THE PROBLEM: Filter the entries for the string "resolution". Copy each line that has it.

**** PROVIDED ENTRIES

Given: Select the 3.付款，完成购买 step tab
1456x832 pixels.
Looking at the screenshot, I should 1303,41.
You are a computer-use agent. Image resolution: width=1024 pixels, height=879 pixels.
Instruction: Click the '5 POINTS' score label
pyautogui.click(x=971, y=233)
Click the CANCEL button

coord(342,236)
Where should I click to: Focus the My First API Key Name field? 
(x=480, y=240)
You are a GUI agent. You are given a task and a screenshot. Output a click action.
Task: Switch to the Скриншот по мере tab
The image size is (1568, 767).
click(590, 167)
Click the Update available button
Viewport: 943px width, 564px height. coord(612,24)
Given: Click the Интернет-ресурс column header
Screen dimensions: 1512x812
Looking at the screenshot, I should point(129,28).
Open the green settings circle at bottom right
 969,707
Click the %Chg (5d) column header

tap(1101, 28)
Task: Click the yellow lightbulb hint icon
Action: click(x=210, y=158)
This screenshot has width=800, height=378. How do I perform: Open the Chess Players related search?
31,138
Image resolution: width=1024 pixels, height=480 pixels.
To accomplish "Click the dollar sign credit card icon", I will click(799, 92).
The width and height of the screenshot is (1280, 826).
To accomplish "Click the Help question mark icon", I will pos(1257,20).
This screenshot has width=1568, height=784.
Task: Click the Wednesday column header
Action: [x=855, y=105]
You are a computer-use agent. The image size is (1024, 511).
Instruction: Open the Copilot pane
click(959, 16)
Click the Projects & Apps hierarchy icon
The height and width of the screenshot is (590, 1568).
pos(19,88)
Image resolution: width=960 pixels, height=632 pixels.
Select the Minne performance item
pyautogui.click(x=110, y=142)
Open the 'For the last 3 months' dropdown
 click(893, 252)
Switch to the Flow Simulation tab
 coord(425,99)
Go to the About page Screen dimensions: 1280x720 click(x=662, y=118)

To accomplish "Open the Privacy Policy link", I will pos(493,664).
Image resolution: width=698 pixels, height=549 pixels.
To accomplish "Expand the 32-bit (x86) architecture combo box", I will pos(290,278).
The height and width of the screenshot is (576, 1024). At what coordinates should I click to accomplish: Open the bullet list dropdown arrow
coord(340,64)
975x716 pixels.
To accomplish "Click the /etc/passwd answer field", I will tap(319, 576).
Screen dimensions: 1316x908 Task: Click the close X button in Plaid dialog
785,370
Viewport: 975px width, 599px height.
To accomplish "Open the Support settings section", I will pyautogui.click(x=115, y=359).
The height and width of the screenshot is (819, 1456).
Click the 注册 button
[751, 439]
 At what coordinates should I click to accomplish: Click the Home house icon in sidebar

********

SOLVED EXERCISE:
You are a computer-use agent. Image resolution: width=1024 pixels, height=879 pixels.
Image resolution: width=1024 pixels, height=480 pixels.
Image resolution: width=960 pixels, height=632 pixels.
Image resolution: width=698 pixels, height=549 pixels.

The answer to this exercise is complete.